La province de Lomami est à nouveau le théâtre de violences intercommunautaires meurtrières. Depuis vendredi 15 mai, les villages relevant des communautés Bena Mukendi et Bena Mataamba, situés dans la chefferie de Mande intérieur sur le territoire de Ngandanjika, s’affrontent dans des combats qui ont déjà fait plusieurs victimes.

Selon un premier bilan communiqué par les autorités locales, au moins cinq personnes ont perdu la vie. Des dizaines d’autres ont été blessées lors des échanges, et plusieurs habitations ont été réduites en cendres. Le nombre de blessés reste incertain, et les sources administratives redoutent une aggravation du bilan dans les prochaines heures.

À l’origine de ces affrontements, les autorités évoquent un différend lié à la découverte présumée de minerais dans la zone. La nature exacte de ces ressources n’a pas encore été établie, et aucune exploitation officielle n’a été confirmée à ce stade. 

Cette annonce non vérifiée aurait suffi à attiser les tensions entre les deux communautés voisines, qui se disputent depuis plusieurs jours le contrôle de la zone concernée. L’absence d’encadrement clair et la circulation de rumeurs ont accéléré l’escalade.

Les combats ont opposé des groupes d’habitants armés, principalement avec des armes de fabrication artisanale. D’après Martin Mpoyi Ntengesha, administrateur assistant chargé de la politique, de l’administration et des affaires coutumières, certaines personnes ont activement contribué à attiser le conflit.

« Certaines personnes ont joué un rôle de catalyseur dans ce conflit opposant les Bena Mukendi aux Bena Mataamba. Pendant ce temps, la situation continue de se détériorer et les deux communautés s’entretuent », a-t-il déclaré. 

Il souligne que les affrontements ne relèvent plus d’une simple altercation locale, mais d’une confrontation ouverte qui menace la stabilité de toute la chefferie.
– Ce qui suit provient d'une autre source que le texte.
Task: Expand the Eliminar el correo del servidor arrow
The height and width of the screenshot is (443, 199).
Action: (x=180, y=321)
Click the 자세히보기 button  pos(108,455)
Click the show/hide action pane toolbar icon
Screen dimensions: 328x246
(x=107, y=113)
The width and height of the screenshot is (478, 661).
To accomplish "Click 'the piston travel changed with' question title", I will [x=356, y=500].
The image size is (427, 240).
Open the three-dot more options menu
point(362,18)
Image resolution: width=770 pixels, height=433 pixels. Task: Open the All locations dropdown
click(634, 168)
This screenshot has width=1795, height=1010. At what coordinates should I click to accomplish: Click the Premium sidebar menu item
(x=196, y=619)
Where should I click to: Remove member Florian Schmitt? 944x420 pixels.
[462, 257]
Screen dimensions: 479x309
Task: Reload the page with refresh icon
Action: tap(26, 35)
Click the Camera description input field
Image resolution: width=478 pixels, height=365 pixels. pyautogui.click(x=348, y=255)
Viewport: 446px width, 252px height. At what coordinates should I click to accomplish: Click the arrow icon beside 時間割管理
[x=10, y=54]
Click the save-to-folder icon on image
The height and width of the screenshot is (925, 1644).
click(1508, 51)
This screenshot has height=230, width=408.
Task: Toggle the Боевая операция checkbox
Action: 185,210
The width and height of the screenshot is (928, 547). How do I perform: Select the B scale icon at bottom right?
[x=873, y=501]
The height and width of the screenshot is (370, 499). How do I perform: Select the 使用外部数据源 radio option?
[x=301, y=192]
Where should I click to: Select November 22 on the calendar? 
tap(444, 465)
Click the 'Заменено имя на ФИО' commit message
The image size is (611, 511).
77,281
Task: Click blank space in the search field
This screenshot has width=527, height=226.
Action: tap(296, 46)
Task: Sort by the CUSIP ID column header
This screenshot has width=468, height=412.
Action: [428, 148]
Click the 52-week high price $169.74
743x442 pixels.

Face à la détérioration rapide de la situation, l’administration territoriale a annoncé le déploiement d’éléments de la police nationale congolaise sur le terrain. L’objectif est de séparer les belligérants, de sécuriser les villages les plus exposés et de prévenir de nouvelles attaques.

« Nous avons déjà dépêché des éléments de la police sur place. Nous avons également informé notre hiérarchie à Kabinda, afin qu’une solution soit trouvée », a précisé Martin Mpoyi Ntengesha. 

L’administration provinciale a été saisie pour coordonner une réponse plus large, incluant potentiellement le dialogue communautaire et l’intervention d’autorités coutumières.

L’administrateur assistant a lancé un appel direct aux deux communautés pour qu’elles cessent immédiatement les hostilités. Il insiste sur l’absence de justification à la violence, quelle que soit l’enjeu économique supposé.

« Aucune raison ne devrait pousser les populations à s’entretuer. Nous devons vivre dans la paix », a-t-il martelé. 

Il rappelle que la découverte éventuelle de ressources minières doit faire l’objet d’une procédure légale, impliquant l’État et les structures coutumières, et non d’affrontements armés entre civils.

Les autorités parlent pour l’instant d’un bilan provisoire. La situation reste volatile dans plusieurs villages de Mande intérieur, où la peur d’une reprise des violences freine le retour des déplacés et l’accès aux blessés.

Le nombre exact de maisons détruites n’a pas encore été établi, mais les premières informations font état d’incendies ciblés ayant détruit des habitations et des biens de première nécessité. Les blessés sont pris en charge localement, avec des moyens limités.

Ce nouvel épisode s’inscrit dans un schéma récurrent en RDC, où la rumeur d’une découverte minière suffit souvent à déclencher des conflits communautaires. L’absence de cadastre minier clair, de consultation préalable et de retombées économiques pour les populations locales alimente la méfiance et la violence.

Dans le territoire de Ngandanjika, les tensions entre communautés voisines autour de la terre et des ressources sont fréquentes. Sans une médiation rapide et un encadrement étatique, ces incidents risquent de se répéter et de s’étendre.